Denise Kum (born 1968) is a New Zealand artist. Her works are held in the collection of Auckland Art Gallery Toi o Tāmaki, Museum of New Zealand Te Papa Tongarewa, and the University of Auckland art collection.

Biography 
Kum was born in Auckland in 1968. She gained a BFA from the Elam School of Fine Arts in 1992. In the same year, Kum was a founding member of Teststrip, an artist-run gallery for contemporary and experimental art.

GIVEN EXERCISE A – Echo the records word for word, beginning at their first line and stopping after the line that contains "Looking at the".

DATA TO PROCESS –
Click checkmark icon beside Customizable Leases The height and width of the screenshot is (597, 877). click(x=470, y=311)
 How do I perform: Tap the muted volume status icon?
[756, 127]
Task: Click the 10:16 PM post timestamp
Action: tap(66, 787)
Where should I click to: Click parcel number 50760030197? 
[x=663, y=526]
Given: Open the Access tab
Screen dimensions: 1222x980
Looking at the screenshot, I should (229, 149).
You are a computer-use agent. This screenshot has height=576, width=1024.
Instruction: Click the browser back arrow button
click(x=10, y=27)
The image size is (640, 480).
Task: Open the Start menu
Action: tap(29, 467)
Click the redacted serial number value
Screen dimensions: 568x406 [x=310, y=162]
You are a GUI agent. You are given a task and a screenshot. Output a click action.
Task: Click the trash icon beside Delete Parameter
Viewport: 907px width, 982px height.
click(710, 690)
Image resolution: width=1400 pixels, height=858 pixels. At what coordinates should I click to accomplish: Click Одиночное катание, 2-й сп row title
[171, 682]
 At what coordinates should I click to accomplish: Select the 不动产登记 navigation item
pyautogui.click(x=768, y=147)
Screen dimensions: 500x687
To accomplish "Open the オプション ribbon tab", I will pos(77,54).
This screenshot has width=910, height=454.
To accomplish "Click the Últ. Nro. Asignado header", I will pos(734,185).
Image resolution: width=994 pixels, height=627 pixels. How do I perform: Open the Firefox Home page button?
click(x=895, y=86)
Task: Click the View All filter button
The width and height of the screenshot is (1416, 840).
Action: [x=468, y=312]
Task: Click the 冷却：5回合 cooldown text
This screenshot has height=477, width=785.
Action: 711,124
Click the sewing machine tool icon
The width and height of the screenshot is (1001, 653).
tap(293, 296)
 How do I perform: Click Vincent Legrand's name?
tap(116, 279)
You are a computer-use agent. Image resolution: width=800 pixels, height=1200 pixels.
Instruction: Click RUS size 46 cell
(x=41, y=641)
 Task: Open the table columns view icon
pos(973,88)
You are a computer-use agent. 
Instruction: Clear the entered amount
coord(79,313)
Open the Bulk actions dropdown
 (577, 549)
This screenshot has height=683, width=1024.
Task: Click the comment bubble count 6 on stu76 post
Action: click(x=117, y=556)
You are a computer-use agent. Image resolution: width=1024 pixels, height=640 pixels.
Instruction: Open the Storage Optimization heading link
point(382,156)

GIVEN EXERCISE B – Duplicate the part of the Denise Kum biography that begins at the words "Denise Kum (born" and stops after the words "Auckland art collection.".

SOLUTION A –
Click checkmark icon beside Customizable Leases The height and width of the screenshot is (597, 877). click(x=470, y=311)
 How do I perform: Tap the muted volume status icon?
[756, 127]
Task: Click the 10:16 PM post timestamp
Action: tap(66, 787)
Where should I click to: Click parcel number 50760030197? 
[x=663, y=526]
Given: Open the Access tab
Screen dimensions: 1222x980
Looking at the screenshot, I should (229, 149).

SOLUTION B –
Denise Kum (born 1968) is a New Zealand artist. Her works are held in the collection of Auckland Art Gallery Toi o Tāmaki, Museum of New Zealand Te Papa Tongarewa, and the University of Auckland art collection.